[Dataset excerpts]
********************

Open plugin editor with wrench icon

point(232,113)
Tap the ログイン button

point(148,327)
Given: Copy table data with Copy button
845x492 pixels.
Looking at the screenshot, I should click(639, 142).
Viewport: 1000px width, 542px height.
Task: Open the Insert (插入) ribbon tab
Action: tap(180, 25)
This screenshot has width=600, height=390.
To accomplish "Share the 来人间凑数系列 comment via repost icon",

********************

--- EXERCISE DIRECTIONS ---
Take the lines above and retype all of them exactly.

--- REPLY TO THE EXERCISE ---
Open plugin editor with wrench icon

point(232,113)
Tap the ログイン button

point(148,327)
Given: Copy table data with Copy button
845x492 pixels.
Looking at the screenshot, I should click(639, 142).
Viewport: 1000px width, 542px height.
Task: Open the Insert (插入) ribbon tab
Action: tap(180, 25)
This screenshot has width=600, height=390.
To accomplish "Share the 来人间凑数系列 comment via repost icon",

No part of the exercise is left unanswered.